Wednesday, May 28, 2008
18 Things We've Learned From Watching Indiana Jones
Thanks to the guys over at The Bachelor Guy for this comforting list
1 - If you throw a whip over any type of overhang, it will stick on the first shot and hold your body weight.
2 - Nazis are bad.
3 - Germans are really up on their biblical history.
4 - Egyptians are surprisingly good sidekicks... and a lot more helpful than little Asian kids.

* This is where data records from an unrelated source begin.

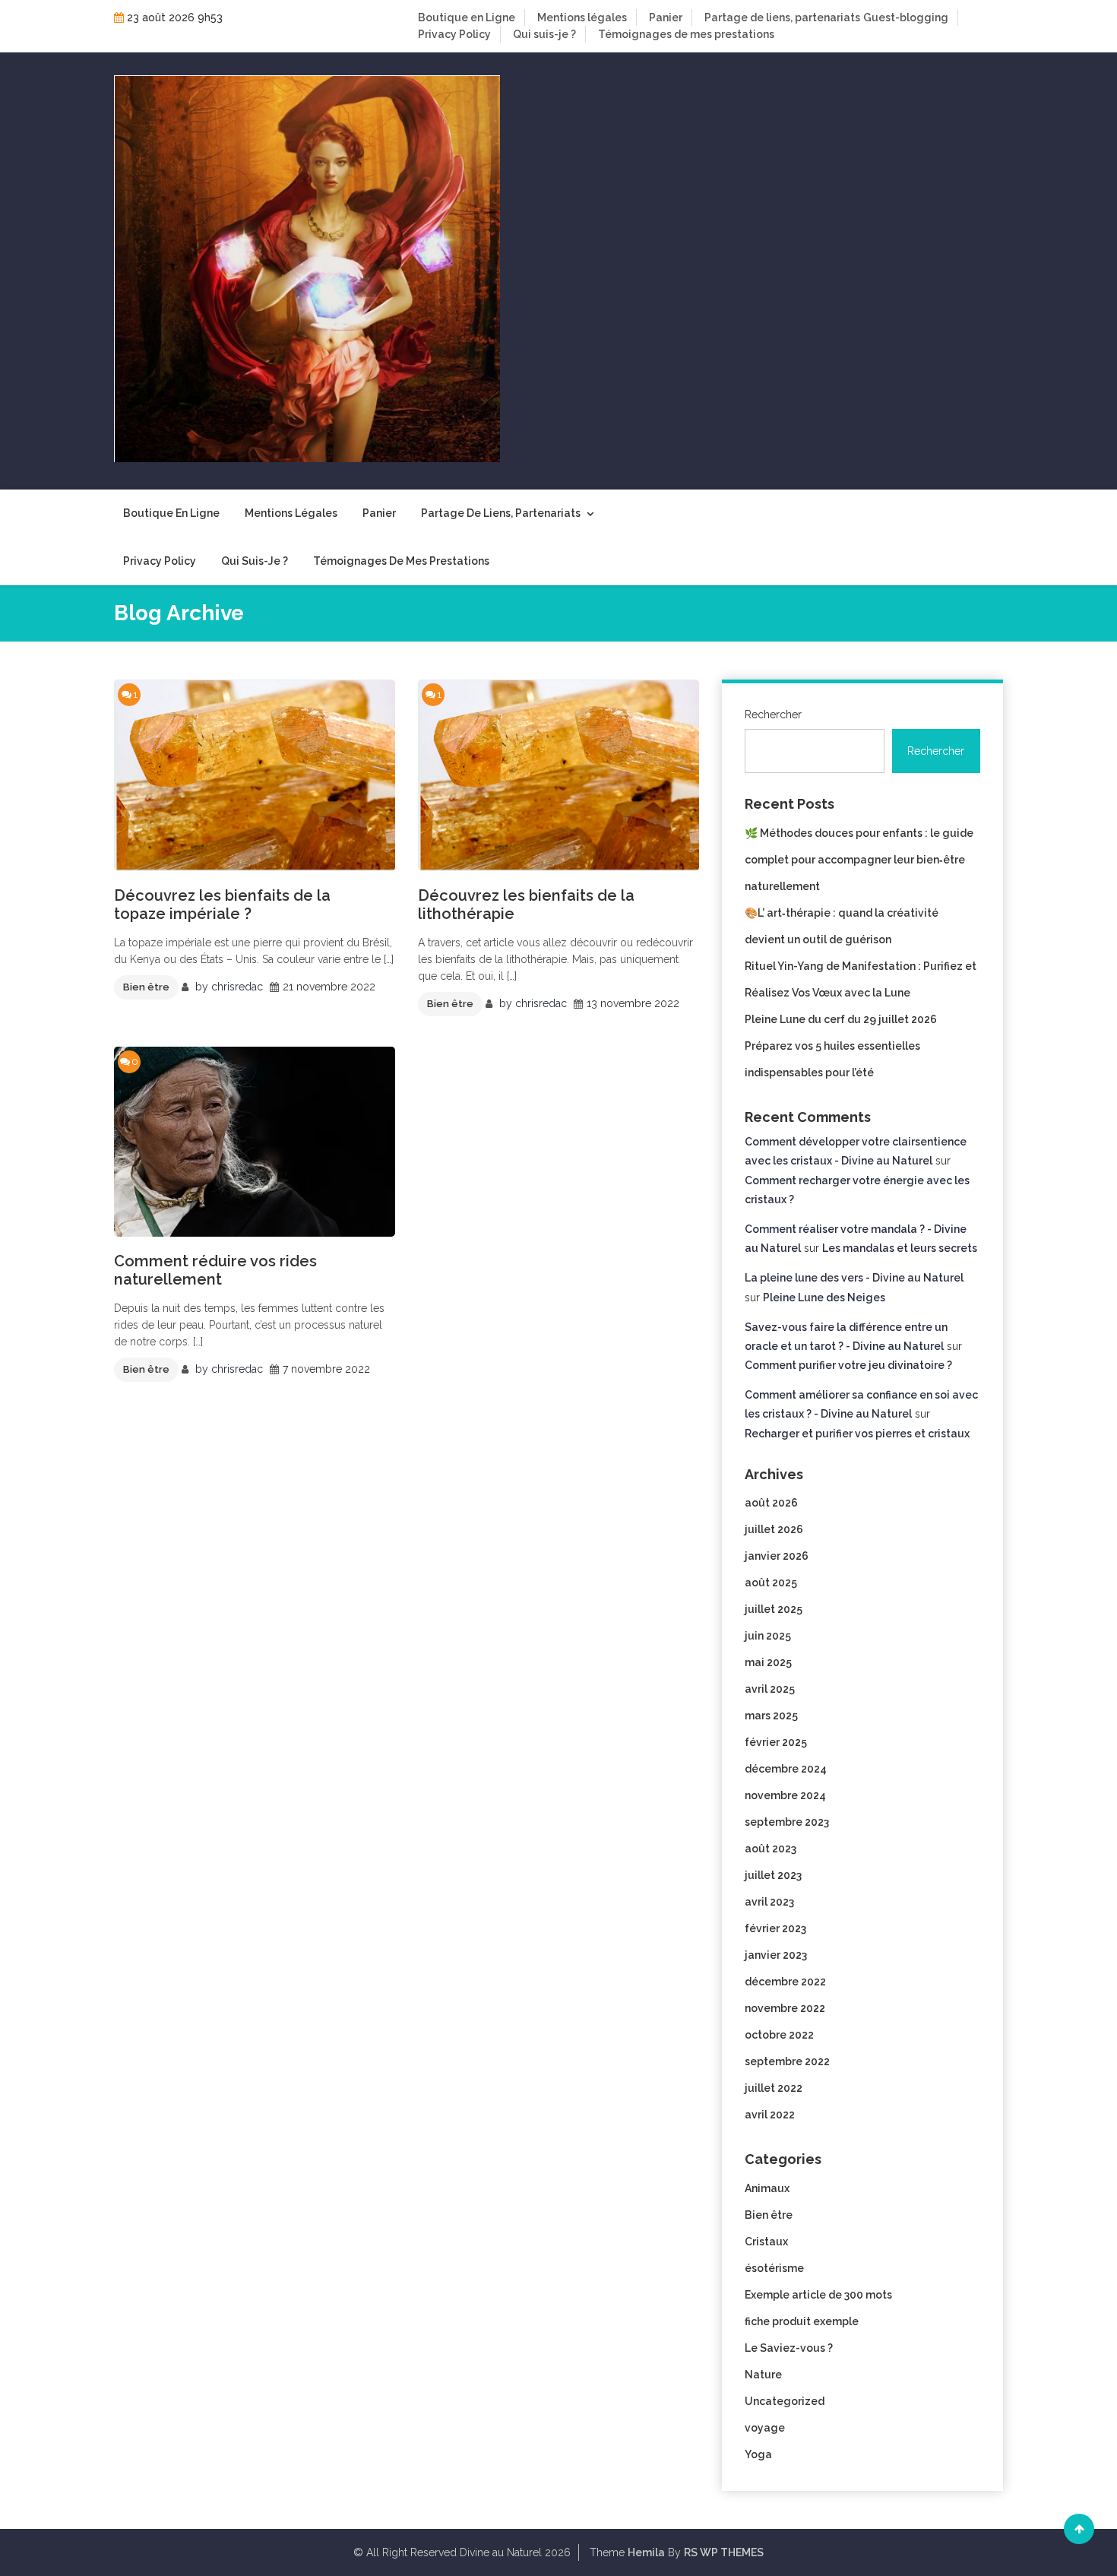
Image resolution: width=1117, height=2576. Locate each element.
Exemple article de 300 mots (818, 2295)
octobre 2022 (779, 2035)
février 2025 (776, 1742)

5 - Always have a monkey around to eat the fruit before you do.
6 - Revolvers always beat swords.
7 - Airplane propellers beat revolvers.
8 - A solid gold statue weighs as much as two handfuls of sand.
9 - If you are at a party and someone says "Hey, let’s open up the Ark of the Covenant ," get the hell out of there.
10 - Never leave your hat behind. Ever.
11 - Never look down.
12 - Monkey brains and Jell-O are nearly interchangeable.
13 - Spiders are okay. Rats? No problem. But snakes...
14 - X really does mark the spot.
15 - There's always another way out.
16 - Jesus had lousy taste in drinkware.
17 - Metal Medallion + Open Flame = Cool Looking Hand Scar.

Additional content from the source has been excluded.